Ao SOL, a bastonária Ana Rita Cavaco reitera a posição. Assumindo que pessoalmente é a favor da despenalização – em 2016 subscreveu a petição a petição Direito a Morrer com Dignidade -, Ana Rita Cavaco defende que não é o momento para avançar. «Antes de falarmos sobre a morte há muita coisa a fazer pela vida. Temos pouquíssimas unidades de cuidados continuados e todos os dias recebo pedidos de apoio de pessoas que precisam de estar em cuidados paliativos e não há vagas. O rácio de enfermeiros é uma miséria, não existem condições para apoiar os doentes em fim de vida. A nossa prioridade tem de ser essa e depois, então, fazer esta discussão».

‘A lei cria mais pressão para que haja cuidados paliativos’ 

A posição assumida pelas Ordens não é consensual entre médicos e enfermeiros e continuarão a esgrimir-se argumentos. Uma petição lançada pelo Movimento Cívico Direito a Morrer com Dignidade como um apelo à despenalização da eutanásia subscrito por profissionais de saúde juntou nos últimos dias mais de 500 assinaturas. O Movimento lançado em 2016 por João Semedo e por Laura Ferreira dos Santos, das figuras que mais se bateram pela morte assistida, teve desde o início o apoio de médicos e enfermeiros, entre eles Francisco George, Júlio Machado Vaz. 

Ao SOL, Constantino Sakellarides, médico e professor jubilado da Escola Nacional de Saúde Pública, também signatário, defende que este é um caminho que será feito independentemente do que vier a ser o resultado das atuais iniciativas. «Com referendo ou sem referendo, este ano ou no próximo, este caminho é o que se verifica em todos os países avançados e com bons serviços de saúde», diz. «Todos partilhamos o valor da vida. A partir daqui há duas posições: os que pensam que o valor é absoluto em qualquer circunstância, uma posição respeitável. Há outra forma de pensar que diz que há circunstâncias que implicam uma posição de exceção e que o valor da vida pressupõe morrer bem, que não devemos morrer em sofrimento. Na minha opinião, esta posição é tão respeitável como a primeira, a diferença é que eu não pretendo influenciar outros a assumir os meus valores. Do outro lado não é  assim». Já o enfermeiro José Azevedo defende que em causa deve estar sempre o ‘bem maior’ para o doente e adverte que essa é a principal cautela a ter, para que não haja pressões de familiares e profissionais de saúde nem para antecipar a morte nem para prolongar a vida, o que hoje também acontece, diz. 

Para Sakellarides, as propostas de lei são cuidadosas em relação ao riscos de abusos, que admite que podem sempre existir. Mas contesta o argumento da falta de cuidados paliativos: «Se a comissão de verificação  entender que a pessoa pede eutanásia porque não tem acesso a cuidados paliativos, o caso é recusado. Esta lei cria mais pressão sobre a criação de cuidados paliativos do que a sua não existência». 

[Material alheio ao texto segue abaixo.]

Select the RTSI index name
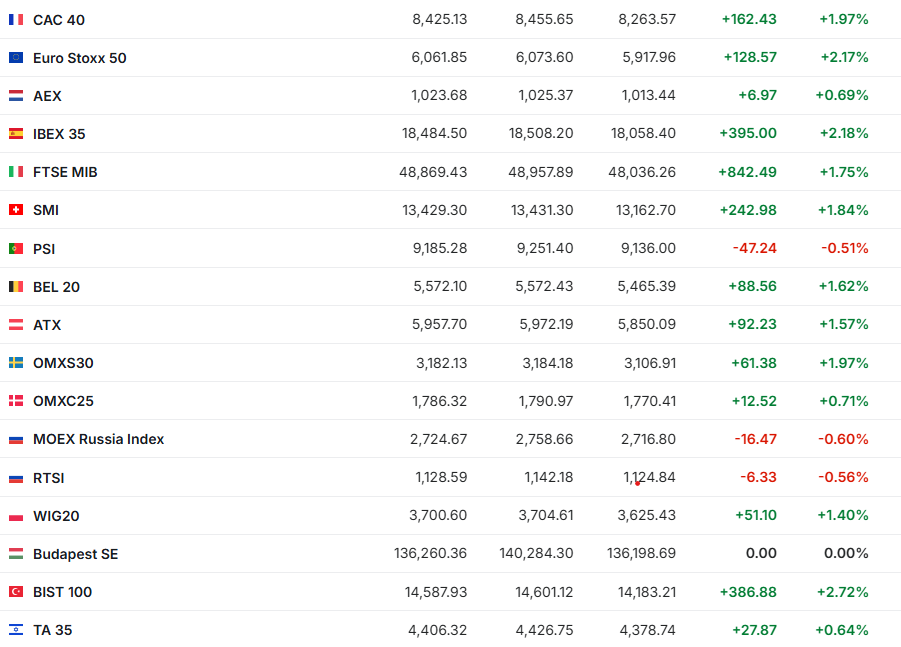The image size is (901, 647). point(48,478)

‘10 milhões decidem melhor que 230’, diz Oliveira e Silva

Sakellarides rejeita a proposta de um referendo, por reduzir uma questão complexa a sim e não. Para Miguel Oliveira da Silva, antigo presidente do Conselho Nacional de Ética para as Ciências da Vida, que há quatro anos defende a realização de um referendo sobre a eutanásia, são os valores da vida mas também de liberdade e autonomia que estão em causa e merecem uma reflexão ampla e a auscultação dos portugueses. 

O médico e professor de bioética publica na próxima semana o livro Eutanásia em Portugal – Quem Tem Medo do Referendo. Ao SOL, defende que só por receio do resultado os partidos não aceitarão o referendo. «Numa matéria destas, dez milhões portugueses decidem melhor do que 230 deputados, sobretudo quando as propostas não fizeram parte dos programas dos principais partidos». Oliveira da Silva argumenta que não se pode falar em liberdade quando as pessoas não têm à partida opção de ter cuidados de qualidade e só 20% dos que precisam têm acesso a cuidados paliativos. «Não era isso que acontecia na Holanda e na Bélgica quando a discussão foi lançada. Hoje em dia em Portugal, à excepção de quem pode ir ao privado, não se pode escolher. Há dois anos, a AR votou contra e uma das conclusões foi que era preciso reforçar os cuidados paliativos. Não aconteceu. A ausência de cuidados paliativos é uma forma de coação que anula a liberdade».